If anyone in Provo has been illegally downloading music, watch out.

Several music companies have been granted approval by Magistrate Judge Brooke Wells to issue a subpoena to identify the names, addresses and phone numbers of four Provo internet company customers who are being sued for music piracy.

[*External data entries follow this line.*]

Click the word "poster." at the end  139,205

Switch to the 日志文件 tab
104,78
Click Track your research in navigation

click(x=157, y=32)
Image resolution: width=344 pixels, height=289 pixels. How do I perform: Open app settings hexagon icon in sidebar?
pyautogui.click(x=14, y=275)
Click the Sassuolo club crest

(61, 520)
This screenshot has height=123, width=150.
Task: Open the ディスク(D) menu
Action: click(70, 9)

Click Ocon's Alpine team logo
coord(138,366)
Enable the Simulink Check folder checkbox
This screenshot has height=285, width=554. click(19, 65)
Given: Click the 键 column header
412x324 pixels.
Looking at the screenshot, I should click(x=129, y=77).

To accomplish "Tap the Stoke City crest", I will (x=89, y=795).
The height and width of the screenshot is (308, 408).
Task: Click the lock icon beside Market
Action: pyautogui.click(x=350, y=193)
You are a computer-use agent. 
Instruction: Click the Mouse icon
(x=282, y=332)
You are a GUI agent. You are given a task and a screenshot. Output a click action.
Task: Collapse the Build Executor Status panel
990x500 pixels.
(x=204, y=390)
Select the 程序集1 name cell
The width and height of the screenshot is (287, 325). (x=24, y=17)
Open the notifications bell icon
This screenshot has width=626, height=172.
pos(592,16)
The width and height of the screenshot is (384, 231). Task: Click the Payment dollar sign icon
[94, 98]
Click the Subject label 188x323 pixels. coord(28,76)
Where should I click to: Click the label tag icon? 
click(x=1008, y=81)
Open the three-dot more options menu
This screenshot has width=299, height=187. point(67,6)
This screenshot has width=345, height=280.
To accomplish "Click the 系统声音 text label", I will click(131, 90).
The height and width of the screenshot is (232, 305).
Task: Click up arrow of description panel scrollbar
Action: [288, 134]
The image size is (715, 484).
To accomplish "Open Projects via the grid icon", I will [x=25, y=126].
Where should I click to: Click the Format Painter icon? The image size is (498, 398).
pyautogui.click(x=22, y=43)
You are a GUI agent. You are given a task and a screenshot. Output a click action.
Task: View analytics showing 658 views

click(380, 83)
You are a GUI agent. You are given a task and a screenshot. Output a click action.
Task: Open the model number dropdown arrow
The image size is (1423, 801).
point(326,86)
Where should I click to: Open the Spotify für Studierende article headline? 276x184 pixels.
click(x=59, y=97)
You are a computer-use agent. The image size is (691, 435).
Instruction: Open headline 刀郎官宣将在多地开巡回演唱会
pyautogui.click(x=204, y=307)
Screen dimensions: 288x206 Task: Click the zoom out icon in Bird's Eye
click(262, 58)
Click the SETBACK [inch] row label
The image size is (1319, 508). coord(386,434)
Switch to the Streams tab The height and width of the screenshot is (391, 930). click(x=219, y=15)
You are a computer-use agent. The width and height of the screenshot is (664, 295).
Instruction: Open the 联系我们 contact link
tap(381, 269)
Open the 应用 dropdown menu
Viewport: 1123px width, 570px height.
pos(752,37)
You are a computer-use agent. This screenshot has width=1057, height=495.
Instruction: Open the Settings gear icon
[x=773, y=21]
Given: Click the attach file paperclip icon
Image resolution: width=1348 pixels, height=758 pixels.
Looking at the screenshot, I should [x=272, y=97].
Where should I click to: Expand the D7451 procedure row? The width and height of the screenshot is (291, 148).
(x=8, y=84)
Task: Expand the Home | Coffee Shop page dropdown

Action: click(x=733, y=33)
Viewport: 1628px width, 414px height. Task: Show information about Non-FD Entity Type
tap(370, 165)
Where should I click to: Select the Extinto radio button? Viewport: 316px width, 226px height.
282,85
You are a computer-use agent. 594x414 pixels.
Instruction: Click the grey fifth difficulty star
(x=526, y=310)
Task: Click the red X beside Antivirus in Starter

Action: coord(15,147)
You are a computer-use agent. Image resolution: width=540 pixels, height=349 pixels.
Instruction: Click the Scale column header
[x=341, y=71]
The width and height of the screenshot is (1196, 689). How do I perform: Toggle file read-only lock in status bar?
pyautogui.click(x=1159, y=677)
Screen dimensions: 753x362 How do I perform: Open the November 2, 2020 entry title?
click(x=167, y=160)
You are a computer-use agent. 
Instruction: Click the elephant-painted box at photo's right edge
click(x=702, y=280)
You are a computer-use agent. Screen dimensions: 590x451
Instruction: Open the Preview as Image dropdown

The internet company has already publicly stated they will not contest the subpoena and will fully cooperate.

See link to opinion here.

Judge Ted Stewart – Motion for Summary Judgment granted

June 19, 2007

MILNE, et al., Plaintiffs, vs. USA CYCLING INC., et al., Defendants.

Case No. 2:05-CV-675 TS

United States District Court for the District of Utah, Central Division

2007 U.S. Dist. LEXIS 42579

June 11, 2007

Judge Ted Stewart

This case stems from injuries sustained by Plaintiff Robert Milne, and fatal injuries sustained by Ben Hall, participants in the 2004 Tour of Canyonlands (“TOC”) mountain bike race, near Moab, Utah, as a result of a collision with a truck/trailer driven by Defendant Konitshek.

“Race Defendants” (USA Cycling, Inc., Cycle Cyndicate, Inc., and Eric Jean) organized, promoted, and conducted the race.

Plaintiffs stipulated that Mr. Hall and Mr. Milne knowingly and voluntarily executed a release agreement wherein they agreed to waive any and all claims, including those arising from Race Defendants’ own negligence, and release Defendants from all liability for injuries or death suffered while competing in the TOC race.

In short, the court granted the motion for summary judgment (due to the signed release) and dismissed the negligence, gross negligence, and wrongful death claims against the Race Defendants. Claims still remain against the driver of the vehicle.